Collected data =
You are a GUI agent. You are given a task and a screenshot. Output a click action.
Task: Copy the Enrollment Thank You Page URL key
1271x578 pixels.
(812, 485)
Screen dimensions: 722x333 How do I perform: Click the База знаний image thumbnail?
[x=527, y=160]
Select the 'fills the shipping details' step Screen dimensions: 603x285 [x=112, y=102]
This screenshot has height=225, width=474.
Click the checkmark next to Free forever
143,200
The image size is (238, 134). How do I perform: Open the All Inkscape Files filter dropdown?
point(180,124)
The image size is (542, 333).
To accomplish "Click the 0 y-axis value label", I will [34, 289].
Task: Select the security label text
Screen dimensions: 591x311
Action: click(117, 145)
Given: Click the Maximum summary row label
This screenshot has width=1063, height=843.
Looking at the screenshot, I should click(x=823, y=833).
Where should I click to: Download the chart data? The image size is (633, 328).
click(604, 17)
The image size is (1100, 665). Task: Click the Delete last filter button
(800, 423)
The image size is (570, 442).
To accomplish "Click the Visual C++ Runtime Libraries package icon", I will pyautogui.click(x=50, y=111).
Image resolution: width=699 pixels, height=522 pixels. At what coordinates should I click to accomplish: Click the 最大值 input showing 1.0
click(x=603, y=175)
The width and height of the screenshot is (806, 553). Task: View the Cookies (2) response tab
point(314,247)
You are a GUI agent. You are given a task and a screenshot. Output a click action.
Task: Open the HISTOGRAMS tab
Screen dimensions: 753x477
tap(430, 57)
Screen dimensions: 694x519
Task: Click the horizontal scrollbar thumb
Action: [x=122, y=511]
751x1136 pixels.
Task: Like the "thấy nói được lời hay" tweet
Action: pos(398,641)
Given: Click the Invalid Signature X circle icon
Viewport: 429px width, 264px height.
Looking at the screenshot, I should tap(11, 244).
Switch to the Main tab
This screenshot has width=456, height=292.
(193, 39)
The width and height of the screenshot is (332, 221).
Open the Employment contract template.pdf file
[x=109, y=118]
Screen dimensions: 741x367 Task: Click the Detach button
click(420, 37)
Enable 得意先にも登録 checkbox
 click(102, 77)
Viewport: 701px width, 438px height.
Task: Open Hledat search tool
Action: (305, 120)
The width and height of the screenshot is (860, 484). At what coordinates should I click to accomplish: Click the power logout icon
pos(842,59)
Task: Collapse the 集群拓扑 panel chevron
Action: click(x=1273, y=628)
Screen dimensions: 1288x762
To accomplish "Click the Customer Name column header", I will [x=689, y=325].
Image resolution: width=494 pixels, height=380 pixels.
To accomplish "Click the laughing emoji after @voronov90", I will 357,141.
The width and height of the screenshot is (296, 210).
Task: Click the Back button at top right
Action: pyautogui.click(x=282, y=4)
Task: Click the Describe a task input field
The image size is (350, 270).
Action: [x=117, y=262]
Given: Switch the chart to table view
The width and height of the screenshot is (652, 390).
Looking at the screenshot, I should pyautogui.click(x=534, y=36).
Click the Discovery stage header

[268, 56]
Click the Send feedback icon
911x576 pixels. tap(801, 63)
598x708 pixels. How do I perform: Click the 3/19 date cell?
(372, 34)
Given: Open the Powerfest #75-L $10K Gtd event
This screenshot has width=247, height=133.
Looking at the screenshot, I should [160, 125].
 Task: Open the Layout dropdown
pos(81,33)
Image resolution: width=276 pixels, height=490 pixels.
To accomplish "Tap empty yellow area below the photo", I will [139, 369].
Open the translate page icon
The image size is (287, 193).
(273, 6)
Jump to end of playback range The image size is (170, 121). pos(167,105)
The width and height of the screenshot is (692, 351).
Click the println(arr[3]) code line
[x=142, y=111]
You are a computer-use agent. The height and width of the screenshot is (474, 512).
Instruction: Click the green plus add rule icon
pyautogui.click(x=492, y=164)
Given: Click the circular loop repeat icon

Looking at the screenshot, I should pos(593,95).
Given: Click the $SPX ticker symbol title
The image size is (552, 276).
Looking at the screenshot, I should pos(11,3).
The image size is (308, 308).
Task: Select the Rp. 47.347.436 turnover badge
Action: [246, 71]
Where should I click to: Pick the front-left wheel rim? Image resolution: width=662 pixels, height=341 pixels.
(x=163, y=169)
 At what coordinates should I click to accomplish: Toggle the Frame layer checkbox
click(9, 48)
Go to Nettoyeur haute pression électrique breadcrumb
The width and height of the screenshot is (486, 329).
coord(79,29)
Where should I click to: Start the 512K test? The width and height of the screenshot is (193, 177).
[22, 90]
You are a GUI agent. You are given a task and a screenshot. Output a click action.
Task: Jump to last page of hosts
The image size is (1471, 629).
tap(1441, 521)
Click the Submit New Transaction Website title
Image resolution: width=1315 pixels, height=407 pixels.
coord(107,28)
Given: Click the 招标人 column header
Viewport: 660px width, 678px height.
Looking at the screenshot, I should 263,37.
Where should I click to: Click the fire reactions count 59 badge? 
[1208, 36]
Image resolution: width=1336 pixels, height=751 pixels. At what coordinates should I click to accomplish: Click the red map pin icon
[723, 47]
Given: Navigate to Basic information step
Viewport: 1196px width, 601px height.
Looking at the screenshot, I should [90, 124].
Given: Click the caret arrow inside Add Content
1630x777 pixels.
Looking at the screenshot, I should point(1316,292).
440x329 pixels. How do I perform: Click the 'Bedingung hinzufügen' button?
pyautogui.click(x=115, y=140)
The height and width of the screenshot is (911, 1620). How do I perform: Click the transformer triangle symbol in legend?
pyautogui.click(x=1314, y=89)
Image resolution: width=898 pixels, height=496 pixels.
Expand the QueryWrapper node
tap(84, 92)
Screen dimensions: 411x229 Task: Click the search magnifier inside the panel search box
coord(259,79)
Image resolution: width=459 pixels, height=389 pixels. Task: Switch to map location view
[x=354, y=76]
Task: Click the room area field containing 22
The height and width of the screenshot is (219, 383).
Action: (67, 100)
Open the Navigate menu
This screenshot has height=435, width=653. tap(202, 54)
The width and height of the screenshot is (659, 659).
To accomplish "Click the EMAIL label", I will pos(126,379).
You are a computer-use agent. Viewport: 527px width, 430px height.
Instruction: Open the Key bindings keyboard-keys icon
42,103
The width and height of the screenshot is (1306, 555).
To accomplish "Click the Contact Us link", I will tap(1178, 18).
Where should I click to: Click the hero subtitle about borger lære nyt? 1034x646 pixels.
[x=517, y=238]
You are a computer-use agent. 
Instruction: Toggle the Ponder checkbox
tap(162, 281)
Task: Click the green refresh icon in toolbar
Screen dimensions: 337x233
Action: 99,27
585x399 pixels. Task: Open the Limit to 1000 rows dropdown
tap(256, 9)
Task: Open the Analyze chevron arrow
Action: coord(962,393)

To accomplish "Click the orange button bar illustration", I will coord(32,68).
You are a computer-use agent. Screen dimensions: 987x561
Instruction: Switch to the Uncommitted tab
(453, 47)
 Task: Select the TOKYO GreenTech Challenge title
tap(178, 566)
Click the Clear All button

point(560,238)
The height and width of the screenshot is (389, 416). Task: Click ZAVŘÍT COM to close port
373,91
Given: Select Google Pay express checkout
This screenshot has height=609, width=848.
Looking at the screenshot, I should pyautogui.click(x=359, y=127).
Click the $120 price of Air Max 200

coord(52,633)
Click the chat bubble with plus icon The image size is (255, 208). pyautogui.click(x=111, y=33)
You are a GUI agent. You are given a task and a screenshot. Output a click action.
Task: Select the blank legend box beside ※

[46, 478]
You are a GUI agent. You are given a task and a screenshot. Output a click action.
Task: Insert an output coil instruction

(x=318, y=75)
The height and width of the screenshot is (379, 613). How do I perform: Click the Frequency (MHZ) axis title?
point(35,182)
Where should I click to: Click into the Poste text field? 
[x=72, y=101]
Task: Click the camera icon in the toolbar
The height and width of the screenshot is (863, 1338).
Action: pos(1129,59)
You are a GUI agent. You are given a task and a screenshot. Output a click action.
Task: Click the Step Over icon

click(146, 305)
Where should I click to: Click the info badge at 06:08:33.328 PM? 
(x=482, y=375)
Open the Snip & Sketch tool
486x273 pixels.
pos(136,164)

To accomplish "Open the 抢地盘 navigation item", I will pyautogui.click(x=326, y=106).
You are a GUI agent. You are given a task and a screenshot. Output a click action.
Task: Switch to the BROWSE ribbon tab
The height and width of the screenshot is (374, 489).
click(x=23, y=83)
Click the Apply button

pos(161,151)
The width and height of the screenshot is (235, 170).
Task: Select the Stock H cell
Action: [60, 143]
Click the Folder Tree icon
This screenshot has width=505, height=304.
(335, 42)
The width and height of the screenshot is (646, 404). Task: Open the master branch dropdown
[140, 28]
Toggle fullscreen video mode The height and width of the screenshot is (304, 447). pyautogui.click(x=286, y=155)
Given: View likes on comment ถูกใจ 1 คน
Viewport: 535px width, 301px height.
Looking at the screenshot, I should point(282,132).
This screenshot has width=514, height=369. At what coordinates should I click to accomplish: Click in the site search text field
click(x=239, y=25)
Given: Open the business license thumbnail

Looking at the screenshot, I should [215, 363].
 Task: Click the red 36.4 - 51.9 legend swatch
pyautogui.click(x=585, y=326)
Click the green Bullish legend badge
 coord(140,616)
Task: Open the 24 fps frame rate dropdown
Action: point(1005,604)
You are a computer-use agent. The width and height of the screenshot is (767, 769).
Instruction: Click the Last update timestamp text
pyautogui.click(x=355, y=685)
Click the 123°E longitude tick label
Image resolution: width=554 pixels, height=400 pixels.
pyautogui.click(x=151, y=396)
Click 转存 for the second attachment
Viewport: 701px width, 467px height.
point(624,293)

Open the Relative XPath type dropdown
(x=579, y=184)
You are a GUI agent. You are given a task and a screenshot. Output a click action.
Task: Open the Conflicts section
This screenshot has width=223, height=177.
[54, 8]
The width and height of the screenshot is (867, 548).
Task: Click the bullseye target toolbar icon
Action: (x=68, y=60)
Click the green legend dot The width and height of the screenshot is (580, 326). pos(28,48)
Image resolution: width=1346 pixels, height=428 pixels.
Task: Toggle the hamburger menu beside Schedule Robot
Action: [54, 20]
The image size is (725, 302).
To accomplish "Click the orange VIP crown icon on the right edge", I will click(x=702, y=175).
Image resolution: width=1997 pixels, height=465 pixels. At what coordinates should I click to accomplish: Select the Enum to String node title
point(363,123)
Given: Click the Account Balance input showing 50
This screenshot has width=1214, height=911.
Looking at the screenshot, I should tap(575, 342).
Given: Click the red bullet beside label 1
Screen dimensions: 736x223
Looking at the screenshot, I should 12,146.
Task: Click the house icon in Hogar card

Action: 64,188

What this task involves = Of the entries above, repeat exactly the lines between the line with "Task: Open the Layout dropdown" and the line with "Jump to end", inclusive, and no others.

Final answer =
 Task: Open the Layout dropdown
pos(81,33)
Image resolution: width=276 pixels, height=490 pixels.
To accomplish "Tap empty yellow area below the photo", I will [139, 369].
Open the translate page icon
The image size is (287, 193).
(273, 6)
Jump to end of playback range The image size is (170, 121). pos(167,105)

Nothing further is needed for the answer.